Combining statistics and events

I think of distributed tracing as table stakes for modern app infrastructure.
Ben SigelmanCEO and Co-founder, LightStep

In a historical context, tracing meant tracking event flow on a single kernel. As organizations adopt DevOps, they invariably decouple their architectures into many smaller services, which makes it harder to track event flow across boundaries. Distributed tracing extends the concept of traditional kernel tracing to modern distributed architectures. For example, with Lyft, it is normal for traces to touch thousands of services before delivering a response to a user within a few hundred milliseconds. This makes it difficult to make sense of interactions between services.

"There are really only two types of monitoring data: events or statistics," Sigleman explained.

Event data is gathered by logging tools, while statistics look at events and CPU usage to create a big picture. Tracing and logging are similar, but tracing adds the ability to correlate logs with specific transactions and application code execution. With large systems, the apps typically use concurrency and parallelism to make things faster, but this can make it harder to identify the specific call throttling aggregate app performance.

Statistics and event analysis complement each other.

"Doing one or the other is good, but [when] you can combine them at the lowest level, you get the best of both worlds," Sigelman said. "It is the connection of statistics to transactions that is technically challenging and the core of what we are solving at LightStep."

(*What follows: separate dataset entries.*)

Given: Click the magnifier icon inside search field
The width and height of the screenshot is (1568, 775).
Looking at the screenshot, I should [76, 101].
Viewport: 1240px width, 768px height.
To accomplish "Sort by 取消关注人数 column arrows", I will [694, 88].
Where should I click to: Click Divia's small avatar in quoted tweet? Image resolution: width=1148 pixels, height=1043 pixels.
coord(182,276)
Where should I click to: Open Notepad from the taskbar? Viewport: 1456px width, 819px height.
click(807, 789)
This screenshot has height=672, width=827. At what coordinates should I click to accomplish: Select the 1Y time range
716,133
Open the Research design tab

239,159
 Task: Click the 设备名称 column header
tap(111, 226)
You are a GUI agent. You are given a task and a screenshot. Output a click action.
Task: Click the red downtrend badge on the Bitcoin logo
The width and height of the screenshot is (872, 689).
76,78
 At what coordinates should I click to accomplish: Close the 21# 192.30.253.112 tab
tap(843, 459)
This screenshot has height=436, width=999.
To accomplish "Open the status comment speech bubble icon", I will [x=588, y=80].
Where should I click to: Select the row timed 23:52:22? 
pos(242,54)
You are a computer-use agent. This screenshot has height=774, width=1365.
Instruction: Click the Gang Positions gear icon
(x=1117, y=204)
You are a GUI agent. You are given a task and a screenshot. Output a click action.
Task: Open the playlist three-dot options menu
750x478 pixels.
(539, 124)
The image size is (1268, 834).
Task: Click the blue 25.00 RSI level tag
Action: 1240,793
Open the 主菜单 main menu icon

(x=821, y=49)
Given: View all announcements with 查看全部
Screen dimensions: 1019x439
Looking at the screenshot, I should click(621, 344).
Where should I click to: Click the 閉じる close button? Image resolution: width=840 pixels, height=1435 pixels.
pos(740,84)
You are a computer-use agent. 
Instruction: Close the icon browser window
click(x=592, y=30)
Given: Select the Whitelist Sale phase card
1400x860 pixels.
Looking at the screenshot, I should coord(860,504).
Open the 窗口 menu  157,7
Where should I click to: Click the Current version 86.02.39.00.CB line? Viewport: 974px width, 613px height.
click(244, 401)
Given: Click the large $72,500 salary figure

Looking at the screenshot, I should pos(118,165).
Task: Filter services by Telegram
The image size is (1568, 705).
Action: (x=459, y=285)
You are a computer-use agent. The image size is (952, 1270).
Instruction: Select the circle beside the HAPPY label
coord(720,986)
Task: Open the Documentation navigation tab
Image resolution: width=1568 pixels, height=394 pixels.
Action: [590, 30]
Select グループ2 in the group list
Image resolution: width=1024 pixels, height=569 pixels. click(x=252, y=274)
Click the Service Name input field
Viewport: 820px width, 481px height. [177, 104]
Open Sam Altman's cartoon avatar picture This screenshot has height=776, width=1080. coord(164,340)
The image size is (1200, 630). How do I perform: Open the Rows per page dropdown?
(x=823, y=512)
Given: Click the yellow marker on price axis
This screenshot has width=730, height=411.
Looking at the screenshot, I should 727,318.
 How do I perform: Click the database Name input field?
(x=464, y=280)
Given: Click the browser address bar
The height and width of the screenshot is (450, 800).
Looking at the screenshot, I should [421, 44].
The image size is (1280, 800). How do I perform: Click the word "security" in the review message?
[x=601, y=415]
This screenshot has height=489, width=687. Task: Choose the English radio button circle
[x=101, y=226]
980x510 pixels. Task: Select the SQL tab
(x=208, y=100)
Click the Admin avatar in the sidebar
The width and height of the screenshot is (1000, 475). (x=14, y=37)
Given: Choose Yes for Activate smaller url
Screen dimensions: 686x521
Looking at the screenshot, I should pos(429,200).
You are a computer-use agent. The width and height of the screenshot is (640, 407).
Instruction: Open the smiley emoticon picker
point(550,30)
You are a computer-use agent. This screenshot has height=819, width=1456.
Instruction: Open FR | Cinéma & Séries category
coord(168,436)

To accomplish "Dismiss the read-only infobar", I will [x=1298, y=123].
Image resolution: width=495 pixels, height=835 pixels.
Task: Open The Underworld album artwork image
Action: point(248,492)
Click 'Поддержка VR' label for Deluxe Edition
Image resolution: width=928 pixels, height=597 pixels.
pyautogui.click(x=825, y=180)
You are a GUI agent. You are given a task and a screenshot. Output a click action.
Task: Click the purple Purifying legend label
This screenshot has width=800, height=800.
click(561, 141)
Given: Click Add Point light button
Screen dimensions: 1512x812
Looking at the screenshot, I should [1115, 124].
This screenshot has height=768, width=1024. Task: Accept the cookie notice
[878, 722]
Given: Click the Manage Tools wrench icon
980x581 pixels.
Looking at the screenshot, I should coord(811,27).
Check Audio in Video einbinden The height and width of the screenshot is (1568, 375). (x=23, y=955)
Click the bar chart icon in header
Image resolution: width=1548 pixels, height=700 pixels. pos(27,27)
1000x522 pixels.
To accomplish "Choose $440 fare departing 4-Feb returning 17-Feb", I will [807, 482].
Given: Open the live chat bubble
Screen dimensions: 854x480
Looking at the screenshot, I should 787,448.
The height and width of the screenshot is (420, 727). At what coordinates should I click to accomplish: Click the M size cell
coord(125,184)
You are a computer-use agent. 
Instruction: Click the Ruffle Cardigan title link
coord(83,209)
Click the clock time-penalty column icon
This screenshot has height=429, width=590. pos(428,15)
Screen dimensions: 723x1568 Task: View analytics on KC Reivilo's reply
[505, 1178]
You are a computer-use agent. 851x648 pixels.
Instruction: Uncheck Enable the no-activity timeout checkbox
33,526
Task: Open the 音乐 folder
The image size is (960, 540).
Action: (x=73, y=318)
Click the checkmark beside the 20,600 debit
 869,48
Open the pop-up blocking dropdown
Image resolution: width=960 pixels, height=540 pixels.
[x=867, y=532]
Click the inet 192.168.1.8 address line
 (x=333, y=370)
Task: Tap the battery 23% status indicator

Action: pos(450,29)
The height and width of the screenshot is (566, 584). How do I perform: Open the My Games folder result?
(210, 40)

Statistical analysis makes it possible to detect anomalies that need investigation. Event analysis can help direct a developer to code that might be responsible for a problem.

Going forward, distributed tracing is likely to become a base-level requirement for new app architectures.

"I think of distributed tracing as table stakes for modern app infrastructure," Sigelman said. "Enterprises building software need distributed tracing just to explore how it works in practice. It is just the way of getting that transaction data in front of a human."